> Data extracts
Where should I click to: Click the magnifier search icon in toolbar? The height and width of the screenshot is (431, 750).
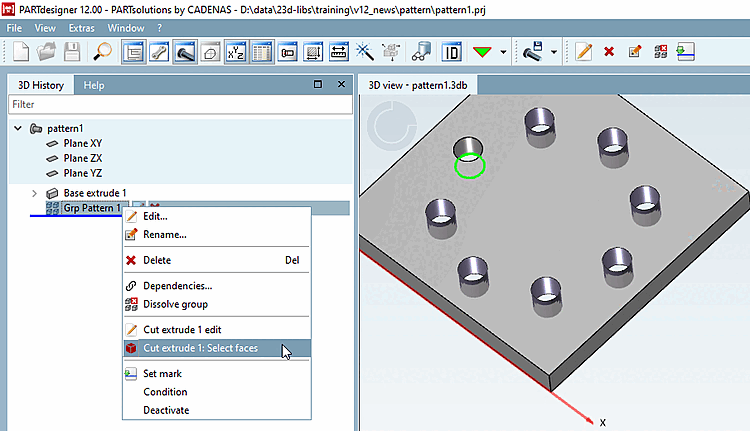[x=103, y=51]
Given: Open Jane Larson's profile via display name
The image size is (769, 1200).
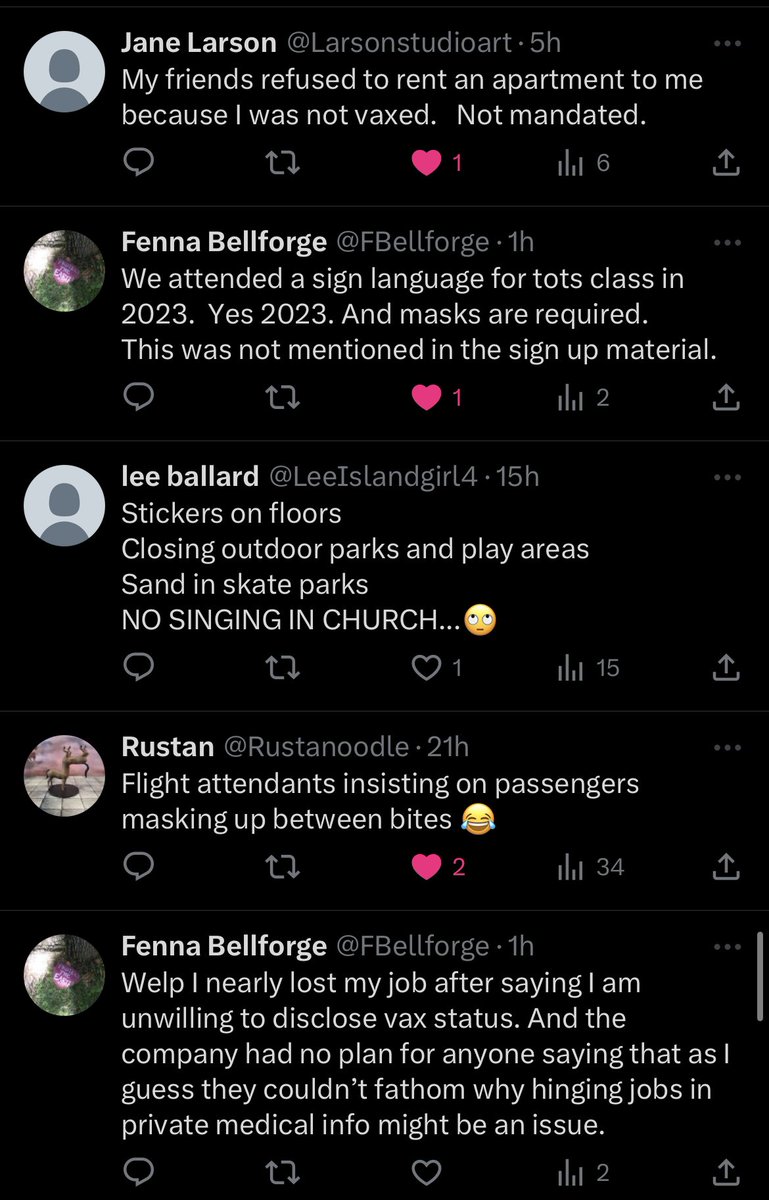Looking at the screenshot, I should coord(198,43).
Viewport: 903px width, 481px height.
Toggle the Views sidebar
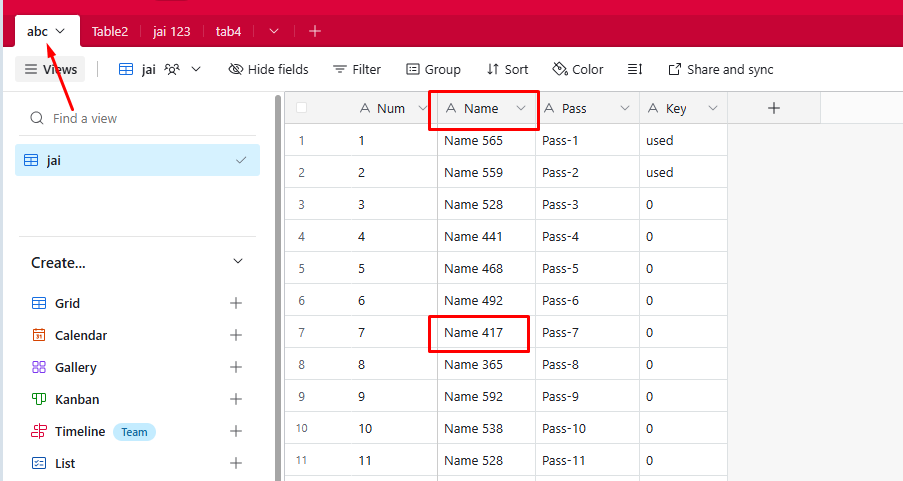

> Prompt
Everything in the records is to be repeated verbatim except the pictures.

> Output below
Where should I click to: Click the magnifier search icon in toolbar? The height and width of the screenshot is (431, 750).
[x=103, y=51]
Given: Open Jane Larson's profile via display name
The image size is (769, 1200).
Looking at the screenshot, I should coord(198,43).
Viewport: 903px width, 481px height.
Toggle the Views sidebar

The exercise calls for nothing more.